As if tuning the antenna ear to detect weak signals from extremely faint celestial objects was any easy task, engineers and astronomers at the Giant Metrewave Radio Telescope (GMRT) have to also overcome other challenges — stay guarded from leopards, snakes and other creatures of the wild; ward off the interfering effects from mobile phone signals, high-tension power lines and windmills and now worry about a rail-line cutting through the heart of their research.

Operational since 2002, the GMRT is located near Khodad village in Junnar taluka, which is about 80 km from Pune city. It is the world’s largest radio astronomy setup operating in low metrewave radio frequencies (from about 100 MHz to about 1500 MHz) and has astronomers from across the world in research in this field.

For long, the locals here were completely unaware of the research activities going on inside the GMRT campus, but senior scientists say that their popularity has slowly grown with time.
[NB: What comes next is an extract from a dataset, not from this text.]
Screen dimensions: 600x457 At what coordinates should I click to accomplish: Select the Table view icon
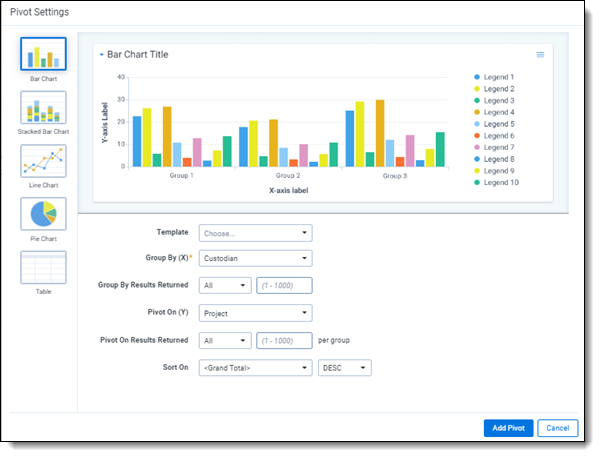click(x=43, y=267)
Asked what allows them to perform despite a string of challenges, both technological and otherwise, the dean of GMRT Observatory Yashwant Gupta said, “We have a strong team of dedicated engineers and scientists, and we believe in trying to find the best solutions, including those which allow us to co-exist with the local population and society around us.”

Peacock, fox, scorpion, leopards, snakes are often spotted in the GMRT campus, given the vast expanse of natural vegetation that is available. It is indeed interesting to find inside a scientific institution housing antennas surrounded by shrubs as well as tall trees, the presence of a leopard trap.

Known for being a sugarcane belt, Junnar taluka of late has become infamous for leopard attacks. Since a decade, locals note frequent sighting of leopards in this area.

Some of the GMRT staff shared their experience of sighting leopards on numerous occasions, particularly during late evenings and night time. But they point out that no untoward incident has been reported so far.

Asked if the trap was ever able to capture any leopard, one of the staff members said, “The animals appear to be smart and may have learnt to avoid the cage, which the forest department had placed inside the campus a couple of years ago.”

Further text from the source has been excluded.